In his silence, she banged her head against the wall, gently, rhythmically. The wall felt cool against her forehead, pleasantly solid. The receiver in her hand kept slipping. She thought, I love his voice, he must have been deeply asleep, he is still not well. His voice and how heavy he is inside, heavy enough for me to sink in. All this will be forbidden to me? Where will I… She closed her eyes, banged her forehead against the wall. Mid-January and the afternoon light seeped into the hall, the day beginning to get longer, a subtle change in the sun’s light. When he spoke, it was as if she had expected the silence to last forever, his clear voice startled her, ‘Yes,’ he said, ‘I do.’

‘You’re not a… an… atheist?’ She struggled with the word, so seldom used. She mispronounced it.

‘No, I’m not.’ There was a smile in his voice.
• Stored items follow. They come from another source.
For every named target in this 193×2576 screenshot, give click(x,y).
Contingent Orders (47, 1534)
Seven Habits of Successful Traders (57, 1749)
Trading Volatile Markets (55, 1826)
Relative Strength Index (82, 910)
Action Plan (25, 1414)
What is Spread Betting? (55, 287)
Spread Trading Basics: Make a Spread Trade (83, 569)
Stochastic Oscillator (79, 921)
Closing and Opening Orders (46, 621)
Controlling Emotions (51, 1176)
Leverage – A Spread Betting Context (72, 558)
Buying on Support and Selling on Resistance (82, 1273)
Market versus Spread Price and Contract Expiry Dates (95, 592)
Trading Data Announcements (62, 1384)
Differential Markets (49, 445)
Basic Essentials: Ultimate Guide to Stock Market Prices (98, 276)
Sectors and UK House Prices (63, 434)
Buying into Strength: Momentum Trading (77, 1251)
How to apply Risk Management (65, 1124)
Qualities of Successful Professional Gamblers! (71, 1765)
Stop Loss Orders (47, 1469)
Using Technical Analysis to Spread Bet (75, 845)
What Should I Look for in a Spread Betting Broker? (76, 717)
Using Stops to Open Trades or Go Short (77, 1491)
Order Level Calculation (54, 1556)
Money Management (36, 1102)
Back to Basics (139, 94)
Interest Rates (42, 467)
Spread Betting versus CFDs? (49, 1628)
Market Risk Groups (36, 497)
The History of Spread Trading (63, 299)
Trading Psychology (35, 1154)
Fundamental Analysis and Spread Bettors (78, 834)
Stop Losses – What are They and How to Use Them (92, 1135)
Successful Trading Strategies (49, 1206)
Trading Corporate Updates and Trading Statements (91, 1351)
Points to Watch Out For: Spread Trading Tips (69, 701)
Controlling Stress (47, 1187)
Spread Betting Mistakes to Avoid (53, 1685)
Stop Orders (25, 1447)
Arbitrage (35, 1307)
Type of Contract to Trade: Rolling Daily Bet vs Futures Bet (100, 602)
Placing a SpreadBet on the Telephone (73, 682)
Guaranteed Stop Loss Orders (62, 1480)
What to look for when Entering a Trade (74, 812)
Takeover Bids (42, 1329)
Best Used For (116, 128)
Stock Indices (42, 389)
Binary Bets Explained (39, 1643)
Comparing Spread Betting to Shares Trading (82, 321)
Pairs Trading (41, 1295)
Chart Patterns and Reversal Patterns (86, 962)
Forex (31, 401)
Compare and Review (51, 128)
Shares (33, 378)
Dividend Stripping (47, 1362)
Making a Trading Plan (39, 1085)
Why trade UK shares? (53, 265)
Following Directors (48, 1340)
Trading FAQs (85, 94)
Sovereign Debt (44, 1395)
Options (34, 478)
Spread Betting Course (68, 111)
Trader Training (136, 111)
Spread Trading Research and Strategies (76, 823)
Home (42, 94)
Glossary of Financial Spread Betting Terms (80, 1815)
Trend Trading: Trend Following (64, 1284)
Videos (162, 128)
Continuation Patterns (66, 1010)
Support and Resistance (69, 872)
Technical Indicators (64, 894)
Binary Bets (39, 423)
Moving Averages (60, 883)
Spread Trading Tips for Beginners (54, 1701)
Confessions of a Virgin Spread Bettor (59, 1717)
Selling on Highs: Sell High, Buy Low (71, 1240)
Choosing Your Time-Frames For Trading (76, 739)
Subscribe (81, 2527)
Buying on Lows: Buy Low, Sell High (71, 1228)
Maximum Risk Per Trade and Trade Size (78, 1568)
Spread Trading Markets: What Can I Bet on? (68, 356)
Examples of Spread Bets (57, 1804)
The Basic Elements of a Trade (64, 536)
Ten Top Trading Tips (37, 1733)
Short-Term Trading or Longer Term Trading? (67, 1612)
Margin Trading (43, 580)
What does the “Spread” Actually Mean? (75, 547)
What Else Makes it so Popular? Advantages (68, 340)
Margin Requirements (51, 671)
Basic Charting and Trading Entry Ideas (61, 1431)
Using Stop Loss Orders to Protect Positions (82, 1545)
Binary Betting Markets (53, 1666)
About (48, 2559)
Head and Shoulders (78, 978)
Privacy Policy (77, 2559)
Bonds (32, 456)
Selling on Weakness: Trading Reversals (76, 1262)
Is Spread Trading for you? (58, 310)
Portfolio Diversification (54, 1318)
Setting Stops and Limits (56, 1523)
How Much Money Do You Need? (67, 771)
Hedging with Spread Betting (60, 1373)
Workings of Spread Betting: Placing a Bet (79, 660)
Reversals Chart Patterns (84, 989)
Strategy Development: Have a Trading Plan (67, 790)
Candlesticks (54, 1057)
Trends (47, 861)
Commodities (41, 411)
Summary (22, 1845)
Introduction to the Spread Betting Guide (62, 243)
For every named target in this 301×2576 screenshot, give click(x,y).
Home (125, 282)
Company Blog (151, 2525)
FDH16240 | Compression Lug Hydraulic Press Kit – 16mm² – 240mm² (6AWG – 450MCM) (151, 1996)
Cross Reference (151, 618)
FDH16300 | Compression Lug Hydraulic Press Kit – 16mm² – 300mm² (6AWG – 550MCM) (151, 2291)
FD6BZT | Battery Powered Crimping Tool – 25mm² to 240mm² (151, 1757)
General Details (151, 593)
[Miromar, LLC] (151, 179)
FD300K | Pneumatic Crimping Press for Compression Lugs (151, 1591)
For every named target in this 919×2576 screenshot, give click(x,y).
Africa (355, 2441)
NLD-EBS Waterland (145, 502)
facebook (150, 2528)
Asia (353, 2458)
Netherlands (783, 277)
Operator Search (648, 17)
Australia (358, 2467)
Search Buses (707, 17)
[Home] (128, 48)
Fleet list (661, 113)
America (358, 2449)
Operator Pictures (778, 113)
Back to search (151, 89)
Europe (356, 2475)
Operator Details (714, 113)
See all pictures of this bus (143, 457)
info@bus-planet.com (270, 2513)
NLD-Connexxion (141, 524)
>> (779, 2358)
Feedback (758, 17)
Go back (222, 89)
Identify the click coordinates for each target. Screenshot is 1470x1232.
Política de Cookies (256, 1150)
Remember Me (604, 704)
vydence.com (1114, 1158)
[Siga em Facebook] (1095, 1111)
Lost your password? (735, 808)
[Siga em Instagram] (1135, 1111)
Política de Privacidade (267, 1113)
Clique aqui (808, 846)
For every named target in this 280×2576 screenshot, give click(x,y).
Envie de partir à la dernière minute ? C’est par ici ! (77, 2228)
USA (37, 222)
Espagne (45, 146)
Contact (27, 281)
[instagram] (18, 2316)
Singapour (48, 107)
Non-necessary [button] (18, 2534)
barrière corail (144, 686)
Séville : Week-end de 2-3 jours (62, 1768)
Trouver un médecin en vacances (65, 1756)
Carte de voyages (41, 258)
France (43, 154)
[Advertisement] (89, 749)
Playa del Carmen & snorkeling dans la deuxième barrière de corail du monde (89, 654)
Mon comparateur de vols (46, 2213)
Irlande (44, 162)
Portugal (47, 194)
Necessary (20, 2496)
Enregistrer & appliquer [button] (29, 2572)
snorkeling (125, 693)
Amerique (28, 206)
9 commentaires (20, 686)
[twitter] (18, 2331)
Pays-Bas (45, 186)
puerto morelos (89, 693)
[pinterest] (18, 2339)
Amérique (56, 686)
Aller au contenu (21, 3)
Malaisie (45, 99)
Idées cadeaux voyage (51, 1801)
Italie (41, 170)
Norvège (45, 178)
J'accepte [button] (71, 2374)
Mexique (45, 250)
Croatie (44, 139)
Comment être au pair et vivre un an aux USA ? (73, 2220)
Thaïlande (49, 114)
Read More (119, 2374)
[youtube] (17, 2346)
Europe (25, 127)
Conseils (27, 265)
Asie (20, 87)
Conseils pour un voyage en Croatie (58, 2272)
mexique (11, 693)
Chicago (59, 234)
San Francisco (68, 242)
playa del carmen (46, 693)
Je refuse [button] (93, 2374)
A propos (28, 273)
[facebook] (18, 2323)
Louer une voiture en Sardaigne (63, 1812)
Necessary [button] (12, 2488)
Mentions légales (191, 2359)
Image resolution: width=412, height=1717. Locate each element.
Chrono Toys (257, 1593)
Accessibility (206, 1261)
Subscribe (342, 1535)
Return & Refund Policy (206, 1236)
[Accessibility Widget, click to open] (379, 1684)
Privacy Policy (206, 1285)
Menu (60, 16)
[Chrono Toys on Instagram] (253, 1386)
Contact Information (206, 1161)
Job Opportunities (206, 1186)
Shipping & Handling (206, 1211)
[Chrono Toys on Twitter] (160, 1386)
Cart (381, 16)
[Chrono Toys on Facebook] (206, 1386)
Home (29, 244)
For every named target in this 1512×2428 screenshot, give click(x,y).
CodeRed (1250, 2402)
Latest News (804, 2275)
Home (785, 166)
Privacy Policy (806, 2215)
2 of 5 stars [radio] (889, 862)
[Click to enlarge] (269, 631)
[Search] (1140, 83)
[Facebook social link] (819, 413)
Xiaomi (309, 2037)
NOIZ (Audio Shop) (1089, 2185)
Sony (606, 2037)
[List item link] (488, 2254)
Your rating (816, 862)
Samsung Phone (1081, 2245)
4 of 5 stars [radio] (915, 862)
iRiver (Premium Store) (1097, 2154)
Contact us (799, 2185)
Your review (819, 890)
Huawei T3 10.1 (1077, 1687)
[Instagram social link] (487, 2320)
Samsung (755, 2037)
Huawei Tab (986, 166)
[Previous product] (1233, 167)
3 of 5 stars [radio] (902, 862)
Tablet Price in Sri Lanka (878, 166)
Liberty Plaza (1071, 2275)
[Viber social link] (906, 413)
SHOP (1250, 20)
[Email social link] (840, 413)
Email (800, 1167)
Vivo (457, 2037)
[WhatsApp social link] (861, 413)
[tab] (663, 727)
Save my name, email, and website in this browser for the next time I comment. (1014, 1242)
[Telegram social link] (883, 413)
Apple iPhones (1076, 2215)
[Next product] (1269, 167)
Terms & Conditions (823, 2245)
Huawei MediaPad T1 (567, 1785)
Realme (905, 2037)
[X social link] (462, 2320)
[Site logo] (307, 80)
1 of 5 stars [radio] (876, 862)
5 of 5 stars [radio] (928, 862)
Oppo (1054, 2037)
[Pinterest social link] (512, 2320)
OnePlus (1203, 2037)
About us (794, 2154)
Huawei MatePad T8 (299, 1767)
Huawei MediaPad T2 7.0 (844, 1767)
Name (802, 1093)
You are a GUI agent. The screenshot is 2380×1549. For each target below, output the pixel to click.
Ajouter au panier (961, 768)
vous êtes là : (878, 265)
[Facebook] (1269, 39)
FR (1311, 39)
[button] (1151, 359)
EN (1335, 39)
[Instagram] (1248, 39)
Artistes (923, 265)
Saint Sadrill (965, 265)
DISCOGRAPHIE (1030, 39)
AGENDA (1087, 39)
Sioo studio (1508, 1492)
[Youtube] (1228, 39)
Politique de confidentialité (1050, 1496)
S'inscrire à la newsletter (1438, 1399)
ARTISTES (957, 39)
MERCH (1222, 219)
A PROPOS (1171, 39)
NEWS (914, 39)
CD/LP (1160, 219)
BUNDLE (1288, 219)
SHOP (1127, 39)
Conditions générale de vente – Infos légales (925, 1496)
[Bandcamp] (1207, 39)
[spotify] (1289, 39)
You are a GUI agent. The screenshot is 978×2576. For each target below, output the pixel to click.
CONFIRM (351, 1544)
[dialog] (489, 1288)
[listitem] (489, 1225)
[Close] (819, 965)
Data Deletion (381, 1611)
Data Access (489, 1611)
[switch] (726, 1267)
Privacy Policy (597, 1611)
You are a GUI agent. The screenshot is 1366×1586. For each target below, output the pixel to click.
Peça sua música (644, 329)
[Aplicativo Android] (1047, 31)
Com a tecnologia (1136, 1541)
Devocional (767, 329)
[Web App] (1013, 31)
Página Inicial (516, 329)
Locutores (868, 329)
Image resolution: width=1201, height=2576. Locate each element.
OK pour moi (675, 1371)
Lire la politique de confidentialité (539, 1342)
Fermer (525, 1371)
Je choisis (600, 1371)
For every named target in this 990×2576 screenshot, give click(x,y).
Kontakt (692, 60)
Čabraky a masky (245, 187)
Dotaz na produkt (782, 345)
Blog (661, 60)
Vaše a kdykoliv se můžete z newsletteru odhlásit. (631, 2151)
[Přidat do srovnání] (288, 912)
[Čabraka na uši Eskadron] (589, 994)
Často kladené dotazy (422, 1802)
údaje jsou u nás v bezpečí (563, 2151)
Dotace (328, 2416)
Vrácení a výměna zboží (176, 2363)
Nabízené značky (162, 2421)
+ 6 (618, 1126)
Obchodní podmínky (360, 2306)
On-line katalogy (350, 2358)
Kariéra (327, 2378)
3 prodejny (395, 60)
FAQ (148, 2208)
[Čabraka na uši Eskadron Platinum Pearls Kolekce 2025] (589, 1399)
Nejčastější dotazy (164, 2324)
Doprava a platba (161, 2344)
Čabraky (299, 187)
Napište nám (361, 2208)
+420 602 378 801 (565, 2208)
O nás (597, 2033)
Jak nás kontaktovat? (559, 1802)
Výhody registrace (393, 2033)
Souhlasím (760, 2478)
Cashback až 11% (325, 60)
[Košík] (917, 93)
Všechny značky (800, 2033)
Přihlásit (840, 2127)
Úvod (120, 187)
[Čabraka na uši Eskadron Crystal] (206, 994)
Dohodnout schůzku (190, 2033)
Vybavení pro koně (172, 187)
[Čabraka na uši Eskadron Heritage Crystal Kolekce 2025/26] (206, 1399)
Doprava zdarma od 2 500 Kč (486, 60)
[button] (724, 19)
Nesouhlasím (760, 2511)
She sat down on the stairs.

‘I thought you knew,’ he said.

‘I wasn’t sure.’

‘I should have been more clear.’

The landing, the bicycles under the stairs, Yasmin upstairs were superseded. ‘I woke you up,’ she said. ‘You were fast asleep.’

‘I dreamt of you.’

‘Tell me.’

He said, ‘I was in a big house with many rooms. It was almost like a mansion. I was hiding because outside the house, I had been followed, chased for days. I carried a sword in my hand and there was blood on it, my enemies’ blood, but I myself, my clothes and my hands were clean and I was proud of that.’

He paused and then went on, ‘I went into a room full of smoke, a lot of smoke but when I checked there was no fire. When I left the room, the handle of my sword broke. I held it broken in my hands and knew that it could never be mended, it could never be reliable again. This was a terrible loss, I don’t know why, but I had this feeling of deep loss because I had to go on without the sword. I walked the other rooms of the house, searching. There were many rooms, halls, passageways. I found a staircase and I began to climb. At the top of the stairs there was a room and you were there.’

‘What was I doing?’

‘Cooking.’

She smiled, ‘Cooking what?’

‘Vegetables, I think.’

She saw green peppers and aubergines. She spoke each word slowly, ‘And was I happy to see you?’

‘You were, very much and then you gave me a glass of milk to drink.’

‘Milk! How childish of me, I’m so sorry.’

He laughed and said, ‘I drank it, I drank it all. I didn’t mind.’

11

She made soup for him. She cut up courgettes, celery and onions. Her feelings were in the soup. The froth that rose to the surface of the water when she boiled the chicken, the softened, shapeless tomatoes. Pasta shaped into the smallest stars. Spice that she had to search for, the name unknown in English, not in any of the Arabic-English dictionaries that she had. Habbahan, habbahan. She must walk around the supermarket, frantically searching for something she could not ask about, and she was a translator, she should know. Habbahan. Without it, the soup would not taste right, would not be complete. At last, she found the habbahan. It existed, it had a name: whole green cardamom.